━━━━━ Data in this exercise
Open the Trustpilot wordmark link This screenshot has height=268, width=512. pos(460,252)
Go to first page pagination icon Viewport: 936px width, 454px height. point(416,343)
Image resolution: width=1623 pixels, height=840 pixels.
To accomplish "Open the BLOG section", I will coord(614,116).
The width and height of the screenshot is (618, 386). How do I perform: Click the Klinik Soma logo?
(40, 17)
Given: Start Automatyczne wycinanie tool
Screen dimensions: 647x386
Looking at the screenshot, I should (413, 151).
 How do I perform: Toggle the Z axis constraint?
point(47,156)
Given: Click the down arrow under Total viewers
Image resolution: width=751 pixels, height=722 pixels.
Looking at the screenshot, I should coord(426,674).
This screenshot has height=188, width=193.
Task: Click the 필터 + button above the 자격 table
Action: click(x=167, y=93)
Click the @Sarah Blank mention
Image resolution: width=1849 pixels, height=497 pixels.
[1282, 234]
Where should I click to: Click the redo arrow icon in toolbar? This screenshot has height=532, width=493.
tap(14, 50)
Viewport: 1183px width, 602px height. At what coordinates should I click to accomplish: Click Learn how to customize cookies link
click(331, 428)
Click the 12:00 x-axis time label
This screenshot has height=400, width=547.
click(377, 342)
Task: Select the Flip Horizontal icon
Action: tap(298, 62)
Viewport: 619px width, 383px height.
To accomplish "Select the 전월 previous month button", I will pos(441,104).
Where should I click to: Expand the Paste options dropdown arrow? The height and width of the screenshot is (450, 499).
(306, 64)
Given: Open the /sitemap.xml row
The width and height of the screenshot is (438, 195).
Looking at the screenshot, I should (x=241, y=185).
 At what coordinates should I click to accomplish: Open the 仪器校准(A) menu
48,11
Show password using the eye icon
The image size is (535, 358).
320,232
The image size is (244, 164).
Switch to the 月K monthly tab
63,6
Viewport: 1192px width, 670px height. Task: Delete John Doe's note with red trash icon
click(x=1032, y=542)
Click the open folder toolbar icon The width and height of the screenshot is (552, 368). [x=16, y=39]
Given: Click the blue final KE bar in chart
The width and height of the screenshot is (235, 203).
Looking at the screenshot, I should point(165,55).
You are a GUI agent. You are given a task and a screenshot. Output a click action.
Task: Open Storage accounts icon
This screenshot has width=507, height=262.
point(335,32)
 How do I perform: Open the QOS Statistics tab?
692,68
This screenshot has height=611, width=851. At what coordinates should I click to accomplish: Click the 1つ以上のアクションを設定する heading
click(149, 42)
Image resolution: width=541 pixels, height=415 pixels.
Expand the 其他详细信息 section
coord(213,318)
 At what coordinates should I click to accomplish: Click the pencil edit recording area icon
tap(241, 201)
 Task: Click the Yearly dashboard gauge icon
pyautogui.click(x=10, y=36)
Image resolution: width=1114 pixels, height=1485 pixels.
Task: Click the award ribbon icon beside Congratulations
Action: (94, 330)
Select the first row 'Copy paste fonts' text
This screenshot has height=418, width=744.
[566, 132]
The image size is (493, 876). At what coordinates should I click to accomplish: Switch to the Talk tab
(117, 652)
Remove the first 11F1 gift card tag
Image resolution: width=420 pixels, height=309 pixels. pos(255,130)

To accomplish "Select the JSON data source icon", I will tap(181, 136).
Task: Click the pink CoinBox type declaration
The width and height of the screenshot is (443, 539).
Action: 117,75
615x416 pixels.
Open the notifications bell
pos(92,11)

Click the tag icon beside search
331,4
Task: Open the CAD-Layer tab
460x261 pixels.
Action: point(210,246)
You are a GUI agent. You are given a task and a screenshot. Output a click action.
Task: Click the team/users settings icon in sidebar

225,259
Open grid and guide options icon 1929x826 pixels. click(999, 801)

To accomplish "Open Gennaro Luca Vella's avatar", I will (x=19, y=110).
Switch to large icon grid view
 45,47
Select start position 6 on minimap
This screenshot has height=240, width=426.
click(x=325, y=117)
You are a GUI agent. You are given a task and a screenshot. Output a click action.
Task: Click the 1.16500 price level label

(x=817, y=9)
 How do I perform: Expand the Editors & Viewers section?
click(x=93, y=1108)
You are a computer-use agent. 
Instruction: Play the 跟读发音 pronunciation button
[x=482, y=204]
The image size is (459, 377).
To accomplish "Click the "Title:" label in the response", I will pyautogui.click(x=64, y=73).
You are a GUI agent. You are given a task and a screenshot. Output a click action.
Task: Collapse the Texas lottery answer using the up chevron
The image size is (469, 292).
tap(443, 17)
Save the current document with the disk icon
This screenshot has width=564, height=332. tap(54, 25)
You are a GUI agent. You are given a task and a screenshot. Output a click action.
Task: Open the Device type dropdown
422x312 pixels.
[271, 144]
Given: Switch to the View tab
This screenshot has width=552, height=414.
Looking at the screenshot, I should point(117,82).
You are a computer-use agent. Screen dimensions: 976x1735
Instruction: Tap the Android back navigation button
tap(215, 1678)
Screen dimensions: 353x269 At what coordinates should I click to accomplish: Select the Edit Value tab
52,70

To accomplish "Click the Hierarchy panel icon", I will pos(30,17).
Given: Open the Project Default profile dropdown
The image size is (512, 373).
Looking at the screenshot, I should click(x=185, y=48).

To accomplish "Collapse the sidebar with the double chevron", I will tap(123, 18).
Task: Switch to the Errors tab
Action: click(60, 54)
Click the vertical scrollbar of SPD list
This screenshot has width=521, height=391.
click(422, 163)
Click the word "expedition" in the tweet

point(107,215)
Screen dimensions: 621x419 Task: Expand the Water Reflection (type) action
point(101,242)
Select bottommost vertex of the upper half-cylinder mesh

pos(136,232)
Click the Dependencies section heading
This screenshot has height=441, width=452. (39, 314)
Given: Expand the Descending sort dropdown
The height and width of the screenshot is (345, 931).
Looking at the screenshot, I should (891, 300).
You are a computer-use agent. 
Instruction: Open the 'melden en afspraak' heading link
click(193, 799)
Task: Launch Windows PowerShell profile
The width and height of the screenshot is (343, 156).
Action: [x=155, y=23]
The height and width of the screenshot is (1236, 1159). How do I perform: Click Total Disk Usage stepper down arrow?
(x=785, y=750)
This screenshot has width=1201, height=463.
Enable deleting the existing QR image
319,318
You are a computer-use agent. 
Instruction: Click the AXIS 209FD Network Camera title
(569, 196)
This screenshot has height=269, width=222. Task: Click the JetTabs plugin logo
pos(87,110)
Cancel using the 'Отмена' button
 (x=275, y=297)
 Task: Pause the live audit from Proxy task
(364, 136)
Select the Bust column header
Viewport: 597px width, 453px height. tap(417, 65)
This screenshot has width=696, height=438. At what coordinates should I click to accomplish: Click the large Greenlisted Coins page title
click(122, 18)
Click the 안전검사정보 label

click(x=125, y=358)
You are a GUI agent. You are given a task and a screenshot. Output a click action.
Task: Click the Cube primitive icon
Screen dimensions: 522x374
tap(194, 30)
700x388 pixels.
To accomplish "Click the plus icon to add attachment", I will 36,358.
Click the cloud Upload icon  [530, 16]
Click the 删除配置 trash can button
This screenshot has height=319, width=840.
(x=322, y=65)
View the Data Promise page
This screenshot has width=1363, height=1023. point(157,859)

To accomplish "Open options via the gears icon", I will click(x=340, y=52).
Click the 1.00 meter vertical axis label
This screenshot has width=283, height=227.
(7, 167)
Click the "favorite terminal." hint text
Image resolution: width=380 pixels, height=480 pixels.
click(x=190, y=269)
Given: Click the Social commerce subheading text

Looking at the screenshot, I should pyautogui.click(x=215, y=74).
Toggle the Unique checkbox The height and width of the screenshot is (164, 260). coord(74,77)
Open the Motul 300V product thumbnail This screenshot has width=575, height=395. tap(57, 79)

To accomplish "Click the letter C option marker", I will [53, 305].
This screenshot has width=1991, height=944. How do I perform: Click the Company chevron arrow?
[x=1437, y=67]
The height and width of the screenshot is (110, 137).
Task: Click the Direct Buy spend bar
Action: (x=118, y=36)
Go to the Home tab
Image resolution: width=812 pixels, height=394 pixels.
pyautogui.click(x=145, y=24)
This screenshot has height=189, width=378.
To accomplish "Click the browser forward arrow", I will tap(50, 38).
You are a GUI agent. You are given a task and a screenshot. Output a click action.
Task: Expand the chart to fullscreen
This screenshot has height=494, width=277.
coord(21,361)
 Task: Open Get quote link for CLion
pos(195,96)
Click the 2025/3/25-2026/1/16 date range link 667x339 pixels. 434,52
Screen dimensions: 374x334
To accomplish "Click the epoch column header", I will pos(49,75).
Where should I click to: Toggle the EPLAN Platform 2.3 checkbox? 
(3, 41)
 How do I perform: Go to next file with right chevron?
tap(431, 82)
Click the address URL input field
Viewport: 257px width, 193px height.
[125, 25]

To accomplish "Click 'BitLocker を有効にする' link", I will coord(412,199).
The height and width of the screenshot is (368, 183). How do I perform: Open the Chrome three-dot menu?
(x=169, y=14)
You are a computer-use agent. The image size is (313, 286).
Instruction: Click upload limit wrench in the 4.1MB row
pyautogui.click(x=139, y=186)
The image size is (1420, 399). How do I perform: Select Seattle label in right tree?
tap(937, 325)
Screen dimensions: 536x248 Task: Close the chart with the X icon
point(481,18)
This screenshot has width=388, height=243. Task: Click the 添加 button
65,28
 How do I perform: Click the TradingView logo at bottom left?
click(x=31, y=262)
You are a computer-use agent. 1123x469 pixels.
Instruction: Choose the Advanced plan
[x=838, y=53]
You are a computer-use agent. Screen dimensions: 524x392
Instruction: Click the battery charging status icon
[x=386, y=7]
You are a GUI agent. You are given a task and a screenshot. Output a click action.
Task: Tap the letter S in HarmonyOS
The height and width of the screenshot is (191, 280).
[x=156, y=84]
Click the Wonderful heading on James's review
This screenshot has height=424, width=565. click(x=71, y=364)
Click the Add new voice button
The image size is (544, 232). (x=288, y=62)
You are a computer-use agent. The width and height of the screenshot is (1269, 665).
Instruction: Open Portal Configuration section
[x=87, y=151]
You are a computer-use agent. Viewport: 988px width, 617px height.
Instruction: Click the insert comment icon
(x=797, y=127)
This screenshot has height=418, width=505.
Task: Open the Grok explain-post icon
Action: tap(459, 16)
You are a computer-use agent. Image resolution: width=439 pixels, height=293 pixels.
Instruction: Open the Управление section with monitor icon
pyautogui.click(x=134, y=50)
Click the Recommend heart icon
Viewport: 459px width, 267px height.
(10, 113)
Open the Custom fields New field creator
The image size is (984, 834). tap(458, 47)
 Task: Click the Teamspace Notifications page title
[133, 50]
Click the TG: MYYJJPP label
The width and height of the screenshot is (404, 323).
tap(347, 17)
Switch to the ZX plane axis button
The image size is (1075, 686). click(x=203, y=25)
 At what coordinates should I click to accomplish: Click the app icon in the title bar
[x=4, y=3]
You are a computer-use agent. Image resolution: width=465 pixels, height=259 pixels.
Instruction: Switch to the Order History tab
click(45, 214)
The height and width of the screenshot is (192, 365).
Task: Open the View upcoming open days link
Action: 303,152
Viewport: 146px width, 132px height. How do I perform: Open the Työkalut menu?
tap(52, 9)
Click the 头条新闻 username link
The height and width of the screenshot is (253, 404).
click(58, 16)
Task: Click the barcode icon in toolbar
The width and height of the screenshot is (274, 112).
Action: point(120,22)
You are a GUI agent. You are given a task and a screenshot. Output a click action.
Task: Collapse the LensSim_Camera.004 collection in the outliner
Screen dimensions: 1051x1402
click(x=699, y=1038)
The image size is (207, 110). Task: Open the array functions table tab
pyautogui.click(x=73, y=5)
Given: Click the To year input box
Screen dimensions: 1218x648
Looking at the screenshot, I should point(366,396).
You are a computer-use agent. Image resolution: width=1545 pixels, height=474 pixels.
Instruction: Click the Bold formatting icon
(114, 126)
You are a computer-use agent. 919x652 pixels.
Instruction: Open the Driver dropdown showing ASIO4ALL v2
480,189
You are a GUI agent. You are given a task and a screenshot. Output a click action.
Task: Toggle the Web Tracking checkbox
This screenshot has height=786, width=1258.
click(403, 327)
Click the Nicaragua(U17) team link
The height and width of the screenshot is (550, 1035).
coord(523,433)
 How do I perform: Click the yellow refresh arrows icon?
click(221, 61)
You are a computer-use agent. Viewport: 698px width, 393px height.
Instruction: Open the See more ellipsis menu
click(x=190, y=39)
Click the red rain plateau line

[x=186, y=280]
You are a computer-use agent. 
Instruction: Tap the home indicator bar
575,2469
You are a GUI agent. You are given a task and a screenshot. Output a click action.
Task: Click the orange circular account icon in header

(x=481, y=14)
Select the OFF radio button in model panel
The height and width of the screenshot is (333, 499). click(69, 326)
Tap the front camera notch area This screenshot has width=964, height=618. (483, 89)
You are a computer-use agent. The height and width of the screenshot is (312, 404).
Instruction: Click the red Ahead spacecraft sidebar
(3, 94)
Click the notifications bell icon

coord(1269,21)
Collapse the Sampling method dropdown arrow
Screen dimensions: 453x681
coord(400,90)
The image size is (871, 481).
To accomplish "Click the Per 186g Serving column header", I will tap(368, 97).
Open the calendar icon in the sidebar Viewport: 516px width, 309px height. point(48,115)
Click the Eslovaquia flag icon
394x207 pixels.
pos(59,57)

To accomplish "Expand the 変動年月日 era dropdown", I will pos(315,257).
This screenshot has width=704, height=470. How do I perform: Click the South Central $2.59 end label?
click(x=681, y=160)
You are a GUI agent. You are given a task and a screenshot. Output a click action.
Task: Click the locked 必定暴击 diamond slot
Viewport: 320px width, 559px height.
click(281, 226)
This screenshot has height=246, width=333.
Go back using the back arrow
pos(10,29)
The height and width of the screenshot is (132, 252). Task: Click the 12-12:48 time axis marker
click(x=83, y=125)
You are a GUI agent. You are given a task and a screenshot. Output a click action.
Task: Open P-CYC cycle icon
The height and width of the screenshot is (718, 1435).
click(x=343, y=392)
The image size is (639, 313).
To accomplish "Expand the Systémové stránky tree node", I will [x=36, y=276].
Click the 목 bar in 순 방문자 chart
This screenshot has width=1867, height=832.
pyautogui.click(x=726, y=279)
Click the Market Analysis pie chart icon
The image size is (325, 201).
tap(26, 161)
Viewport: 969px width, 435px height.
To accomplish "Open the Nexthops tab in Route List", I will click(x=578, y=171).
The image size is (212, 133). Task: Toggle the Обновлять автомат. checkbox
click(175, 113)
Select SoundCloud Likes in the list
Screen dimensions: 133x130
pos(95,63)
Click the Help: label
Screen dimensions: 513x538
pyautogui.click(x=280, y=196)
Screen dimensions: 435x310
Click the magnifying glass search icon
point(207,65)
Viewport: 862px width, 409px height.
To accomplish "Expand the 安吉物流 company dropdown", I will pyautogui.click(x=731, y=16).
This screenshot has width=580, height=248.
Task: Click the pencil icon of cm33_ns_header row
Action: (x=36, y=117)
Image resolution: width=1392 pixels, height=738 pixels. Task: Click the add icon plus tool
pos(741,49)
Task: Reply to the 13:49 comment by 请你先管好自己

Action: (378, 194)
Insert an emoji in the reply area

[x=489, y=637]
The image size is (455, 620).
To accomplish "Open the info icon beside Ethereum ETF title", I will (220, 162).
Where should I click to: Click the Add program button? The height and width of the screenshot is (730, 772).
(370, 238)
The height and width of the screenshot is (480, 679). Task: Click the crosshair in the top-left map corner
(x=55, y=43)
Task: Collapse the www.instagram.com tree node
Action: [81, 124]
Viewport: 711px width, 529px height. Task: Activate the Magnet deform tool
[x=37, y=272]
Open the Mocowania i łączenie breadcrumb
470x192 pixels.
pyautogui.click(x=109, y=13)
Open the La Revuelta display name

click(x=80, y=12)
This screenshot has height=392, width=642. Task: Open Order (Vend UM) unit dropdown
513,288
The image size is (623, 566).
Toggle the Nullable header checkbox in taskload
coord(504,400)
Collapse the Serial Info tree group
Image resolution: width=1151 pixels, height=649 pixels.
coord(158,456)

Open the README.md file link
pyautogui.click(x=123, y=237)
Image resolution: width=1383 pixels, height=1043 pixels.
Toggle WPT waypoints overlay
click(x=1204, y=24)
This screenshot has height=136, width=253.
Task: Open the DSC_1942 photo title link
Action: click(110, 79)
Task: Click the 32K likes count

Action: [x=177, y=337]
━━━━━━━━━━
Work instructions:
Repeat only what lies between the first line of the data and the line containing "Given: Start Automatyczne wycinanie tool", both of those lines included, exactly as it stands.

Task response:
Open the Trustpilot wordmark link This screenshot has height=268, width=512. pos(460,252)
Go to first page pagination icon Viewport: 936px width, 454px height. point(416,343)
Image resolution: width=1623 pixels, height=840 pixels.
To accomplish "Open the BLOG section", I will coord(614,116).
The width and height of the screenshot is (618, 386). How do I perform: Click the Klinik Soma logo?
(40, 17)
Given: Start Automatyczne wycinanie tool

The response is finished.